** Source extract **
+---+

New York trusts are governed by the Estates, Powers and Trusts Law (EPTL), Article 7. The reason families come to us is almost always the same: they want to spare the people they love the cost, delay, and public exposure of probate.

When you rely only on a will, your estate must be probated in the Surrogate’s Court — a public proceeding where your will, your assets, and your beneficiaries become part of the public record, and where any relative can object. A trust avoids that. Assets held in trust pass privately and without probate, so your spouse and children gain access to what they need without waiting on a court calendar.

Protecting your family Will alone Family trust
Avoids Surrogate’s Court probate No Yes
Keeps your affairs private No (public record) Yes
Manages assets if you become incapacitated No Yes
Can shield assets / plan for Medicaid No Yes (irrevocable)
Protects a disabled beneficiary’s benefits Limited Yes (special needs trust)

Learn more on our Trusts Overview and Trust vs. Will pages.

The Trusts New York Families Use Most

Revocable Living Trust — Control Today, Protection Tomorrow

A revocable living trust lets you, the grantor, keep full control. You can amend it, change beneficiaries, or revoke it entirely while you are alive and competent. For families, its three great benefits are:

  • Avoiding probate — your spouse and children inherit privately, without court.
  • Privacy — the terms of your plan never become a public record.
  • Incapacity management — if illness or age leaves you unable to manage your affairs, your chosen successor trustee steps in immediately, with no guardianship proceeding.

One honest caveat we always share: a revocable trust does not reduce estate tax. Because you keep control, the assets remain part of your taxable estate. See our Revocable Living Trust page.

Irrevocable Trust — Shielding the Family’s Wealth

An irrevocable trust generally cannot be amended once created — and that permanence is exactly what gives it power. Families use it for three goals:

  • Estate-tax reduction — moving assets out of your taxable estate.
  • Asset protection — placing wealth beyond the reach of future creditors.
  • Medicaid planning — qualifying for long-term-care coverage without spending down a lifetime of savings.

A critical New York rule for families: Medicaid imposes a 5-year look-back. Transfers into an irrevocable trust must generally be made five years before applying for nursing-home Medicaid, which is why planning early matters so much. Details are on our Irrevocable Trust page.

+---+

** Exercise data **
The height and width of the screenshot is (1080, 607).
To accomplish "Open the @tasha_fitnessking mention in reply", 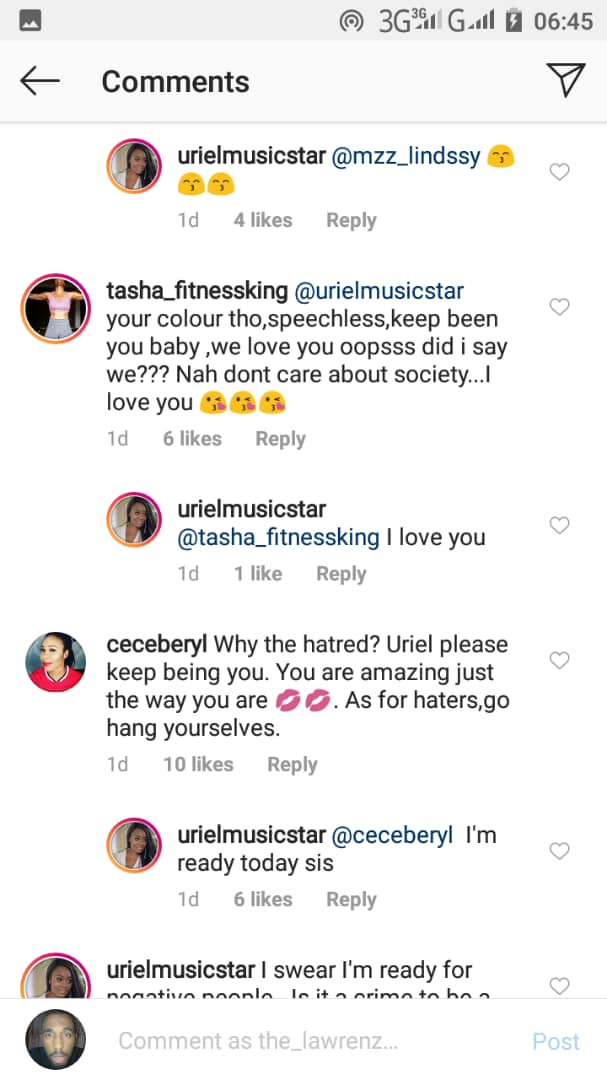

+---+

** Tasks to carry out **
(1) Answer these questions from the New York trusts text:
(a) Which article of the Estates, Powers and Trusts Law governs New York trusts?
(b) In the comparison table, which kind of trust is named for protecting a disabled beneficiary's benefits?
(c) How long is the Medicaid look-back?
(2) Please return the stretch of the New York trusts text from "Revocable Living Trust —" through "privately, without court.", copied without change.
The listing is not needed for anything here.

** Solutions below **
(1)
(a) Article 7
(b) A special needs trust
(c) 5 years

(2)
Revocable Living Trust — Control Today, Protection Tomorrow

A revocable living trust lets you, the grantor, keep full control. You can amend it, change beneficiaries, or revoke it entirely while you are alive and competent. For families, its three great benefits are:

  • Avoiding probate — your spouse and children inherit privately, without court.